After her husband's failed 2008 run for president, Ann Romney said she would never do it again -- until she decided she would. And now that Mitt Romney is in the political fight of his life, Ann has become a key advocate and character witness. And when he's attacked, she's his chief defender -- as this race has become an increasingly personal crusade for a woman who wants the voters to see her husband the way she sees him.
"His whole life has been a preparation for him being where he is right now. His whole life has been an experience of working in very troubled situations, turning around troubled situations. His whole life has been in the private economy. He understands job creation. He understands the difficulties of an economic decline. He understands what's missing in an economic recovery," she told CNN Chief Political Analyst Gloria Borger in a recent interview in Reno, Nevada.
She also stresses, in appearances, the personal side of her husband to try to combat a perception of him as an uncaring, rich businessman.
"He has a character that is so strong, and is caring, and is good, and is -- he's just such a good, decent human being," she said.
Just this week, she headlined events in Las Vegas -- near where President Barack Obama was preparing for Wednesday's debate -- and outside Denver. Her popularity is higher than her husband's, and she makes sure to do a series of local television interviews at most stops to help spread the message.
In campaign speeches, she describes how her husband helped those in need or who were sick, including visiting those in the hospital -- even taking their sons with him to help teach them.

#### [Study questions]
a) In the article about Ann Romney, in what city did Gloria Borger interview her?
b) List each thing that Ann Romney says her husband "understands" in the article about Ann Romney.
c) Write the next part of the article about Ann Romney, picking up after its last sentence.

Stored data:

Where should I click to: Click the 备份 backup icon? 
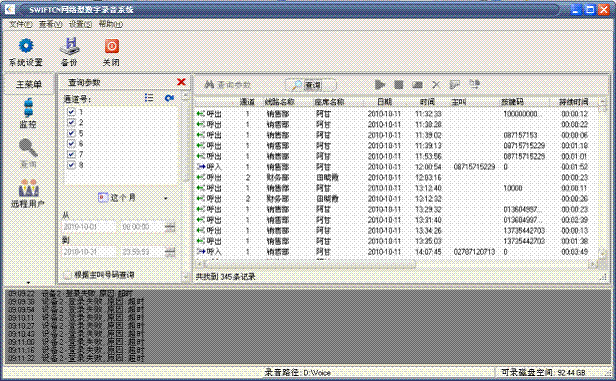pyautogui.click(x=70, y=46)
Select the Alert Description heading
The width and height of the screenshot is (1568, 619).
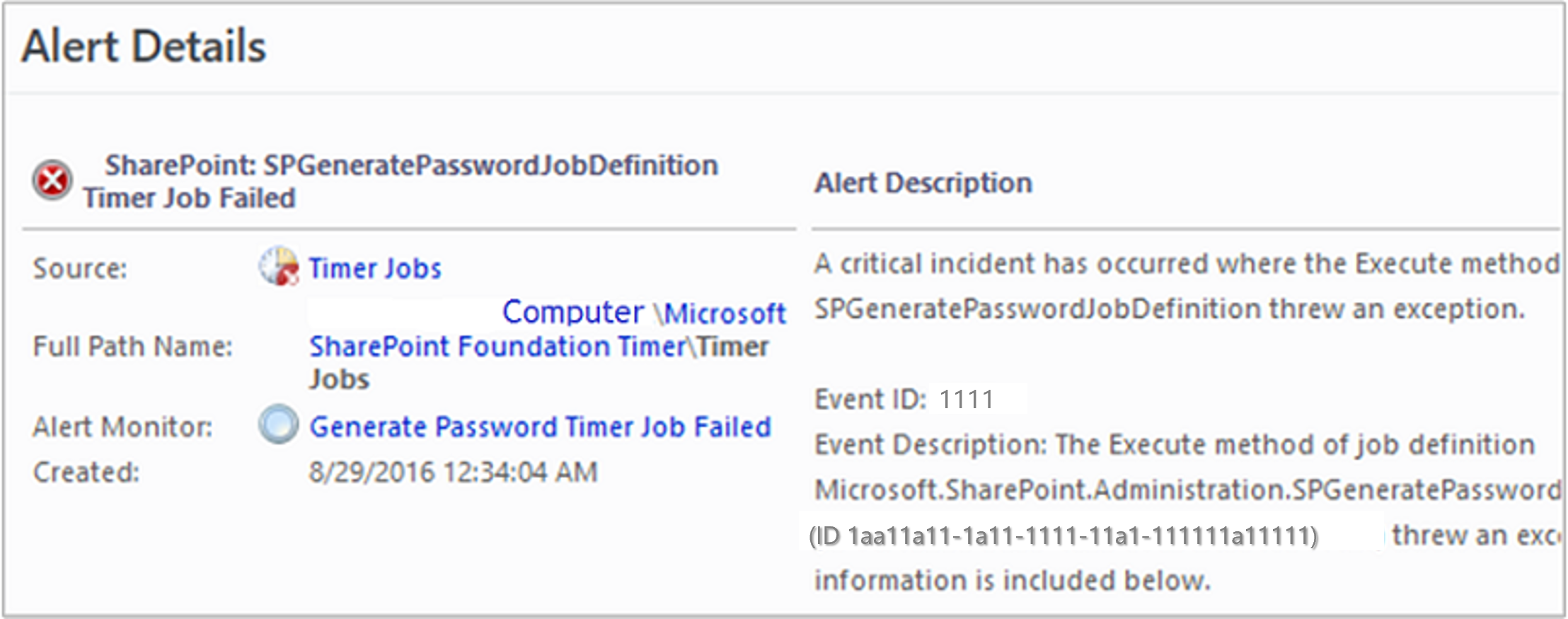coord(923,183)
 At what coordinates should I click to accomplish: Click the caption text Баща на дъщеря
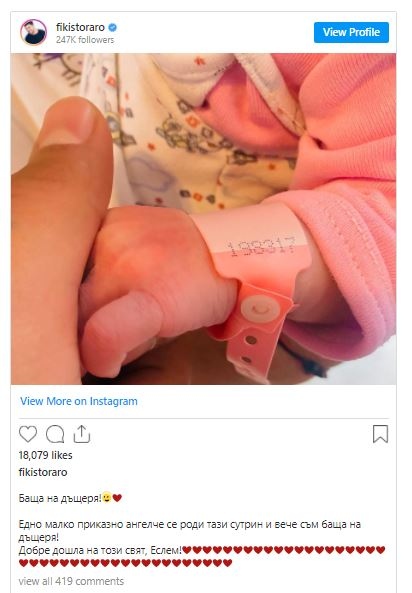click(60, 498)
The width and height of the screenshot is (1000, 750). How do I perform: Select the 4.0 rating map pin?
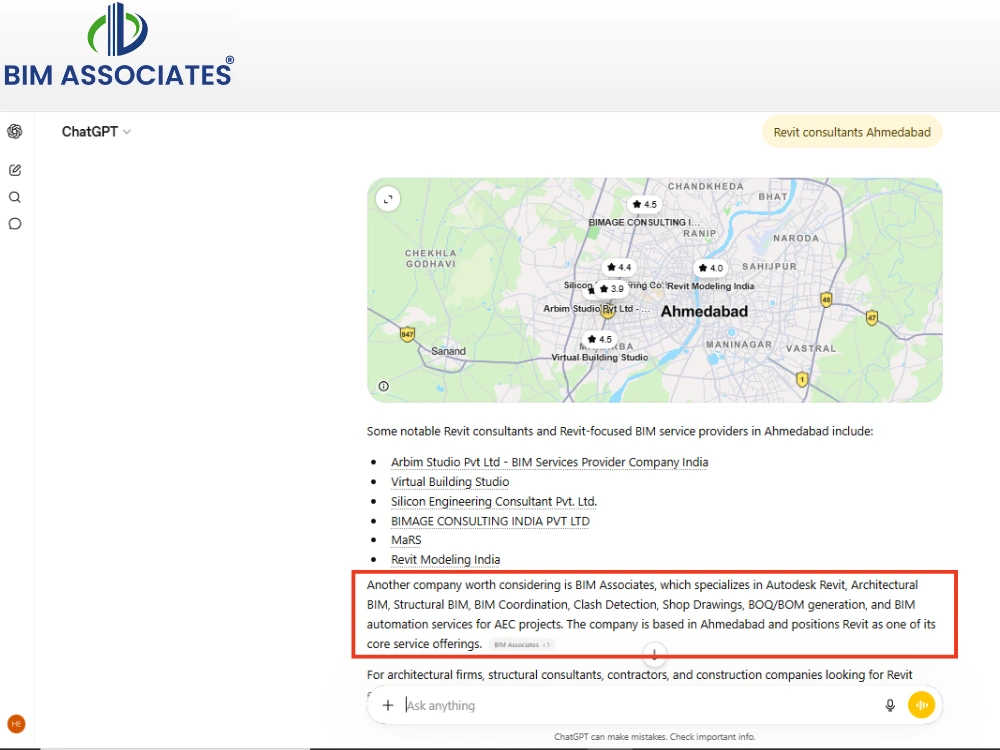pyautogui.click(x=710, y=268)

#### [Outputs for the tasks]
a) Reno, Nevada

b) Job creation; the difficulties of an economic decline; what's missing in an economic recovery

c)
"That is where Mitt is when someone is in trouble. He is there. He is by the bedside," she told a campaign rally in Littleton, Colorado, on Tuesday.
She also has encouraged others with personal stories of how he has helped people to share them, a campaign aide confirmed to CNN.
Since Mitt Romney is known as someone who doesn't like to talk about himself and his record spanning private business and turning around the 2002 Olympics, his wife is trying to fill the void.
"One thing I know about Mitt. He doesn't fail. ... I have seen him be successful in everything he tackles," she told the Colorado audience. "We've seen Mitt do so many turnarounds. I am guessing this country is due for a turnaround, and I am guessing there is somebody who knows how to do turnarounds, and his name is Mitt Romney."
In light of polls that show a large majority of Americans say they don't believe Mitt Romney understands the concerns of average Americans, one of his wife's main missions is to convince them otherwise -- especially after the secretly recorded video at a fundraiser where he said 47% of people would not vote for him because they don't pay income taxes.
"I think the first and most important thing is to recognize is that's not an accurate perception, that he's obviously running for 100 percent of the Americans. ... This is a guy that does care, that does understand. That's why we're running," she told Borger.
After the 2008 campaign, Ann Romney made a video emphatically telling her husband she would not endure another campaign. She, however, changed her mind because she said the state of the economy convinced her he was needed.
Her frustration with some of the recent Republican criticism of how her husband's campaign is being run recently became public. When Radio Iowa asked her what she would say to those critics she responded "Stop it. This is hard ... you want to try it. Get in the ring."
She was more cautious in the CNN interview.
"You know, there's -- there's always days when you just go -- you know, everyone's a critic. And you just go, 'If -- if you really understood what you're up against when you do run for president, it's a very difficult thing,"' she told Borger. "It's really hard for a family member, a person that loves this person that you see going through these difficulties, and just -- know, you know -- how tough it is on -- on that person that you love."
Mrs. Romney is also her husband's major defender. Originally she wanted to go to back to the press section of the campaign plane to complain to reporters about some of the coverage of his European trip this past summer, but officials urged her not to do that, campaign aides confirmed to CNN.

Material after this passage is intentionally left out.